• [TRY IT]: What you return should match the entries below exactly, only without the images.

(EXERCISE DATA begins)

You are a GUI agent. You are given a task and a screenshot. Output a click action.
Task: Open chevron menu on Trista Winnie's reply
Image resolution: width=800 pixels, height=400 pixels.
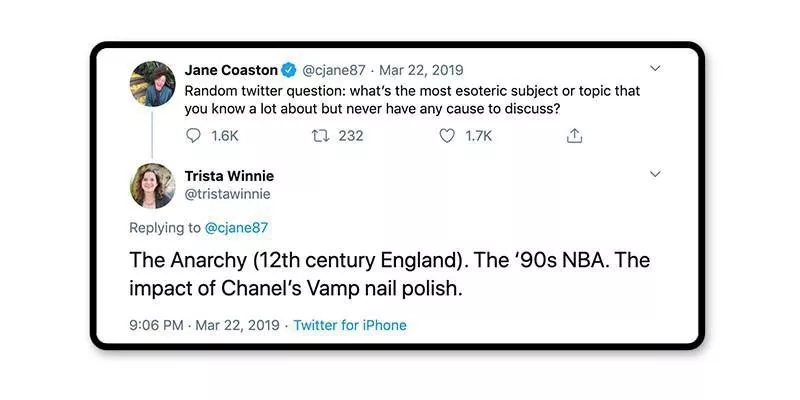[x=655, y=174]
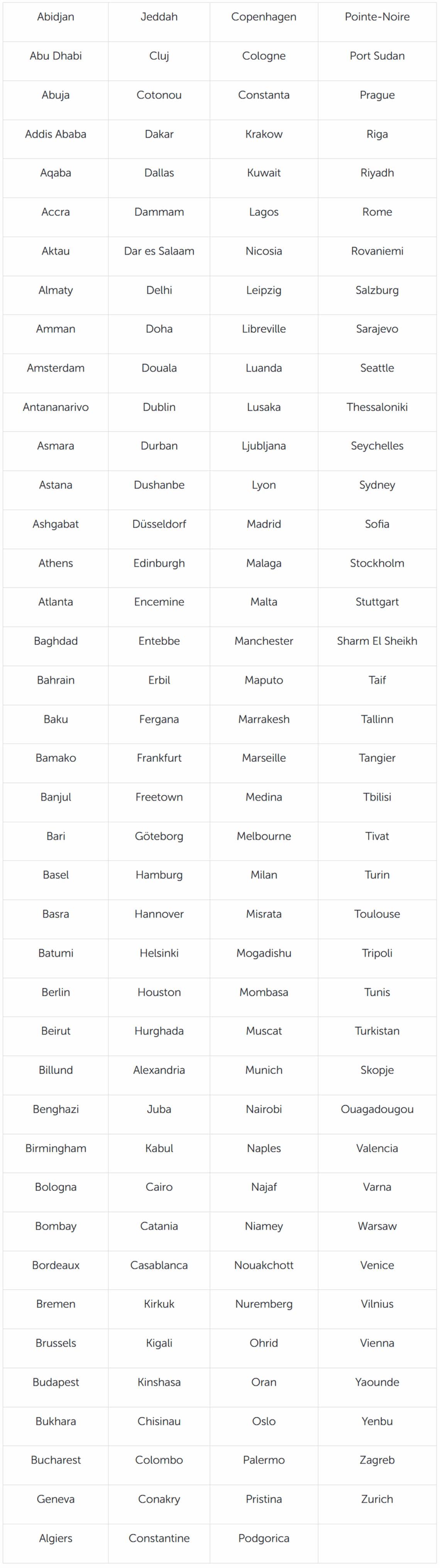This screenshot has width=440, height=1568.
Task: Select the Nouakchott entry
Action: (263, 1265)
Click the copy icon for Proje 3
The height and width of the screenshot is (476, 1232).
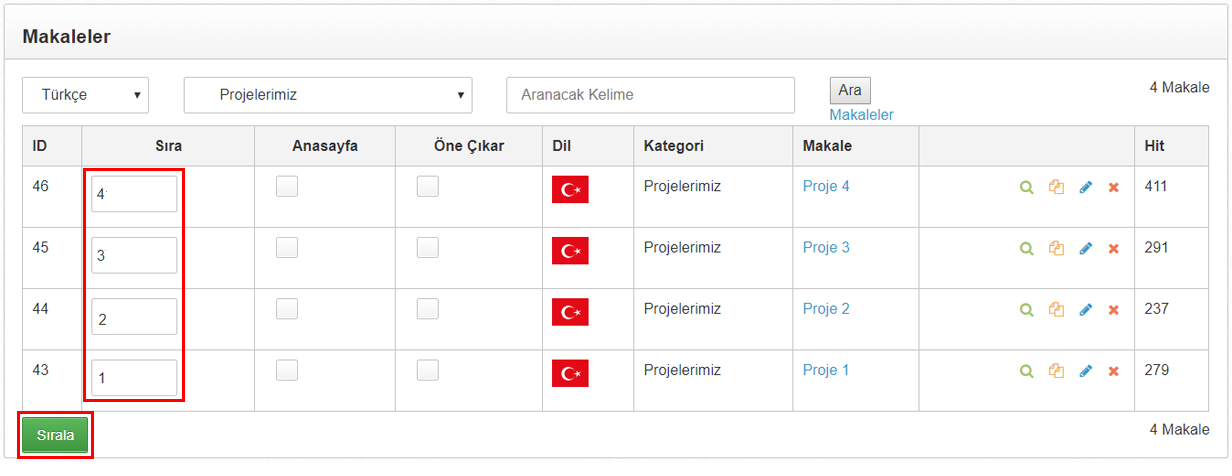click(x=1056, y=248)
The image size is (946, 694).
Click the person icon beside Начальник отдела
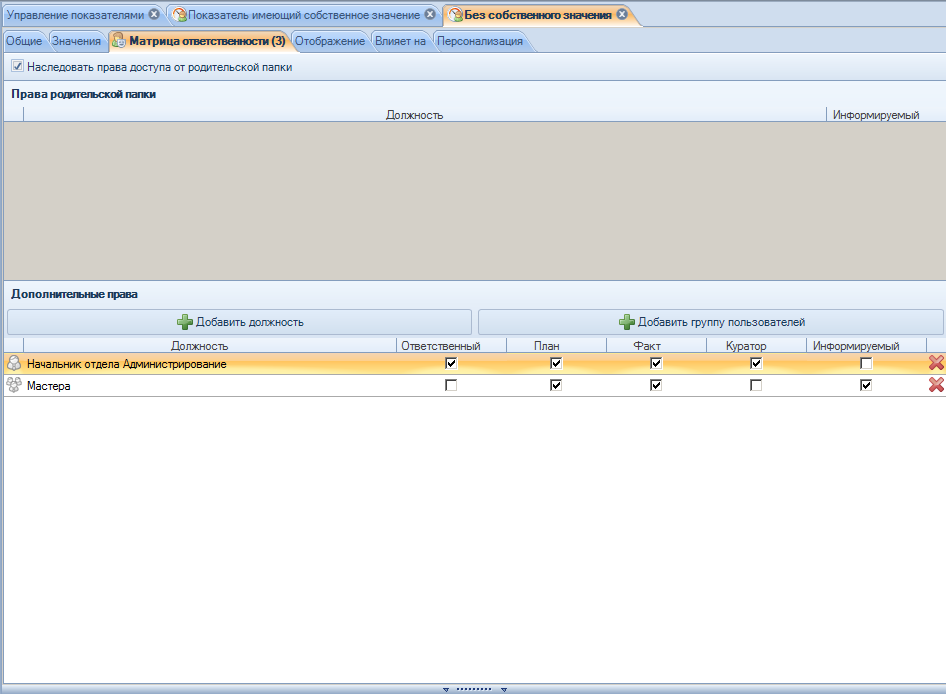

(EXERCISE DATA ends)

• [RESULT OF THE TASK]:
You are a GUI agent. You are given a task and a screenshot. Output a click action.
Task: Open chevron menu on Trista Winnie's reply
Image resolution: width=800 pixels, height=400 pixels.
[x=655, y=174]
This screenshot has width=440, height=1568.
Task: Select the Nouakchott entry
Action: (263, 1265)
Click the copy icon for Proje 3
The height and width of the screenshot is (476, 1232).
click(x=1056, y=248)
The image size is (946, 694).
Click the person icon beside Начальник отдела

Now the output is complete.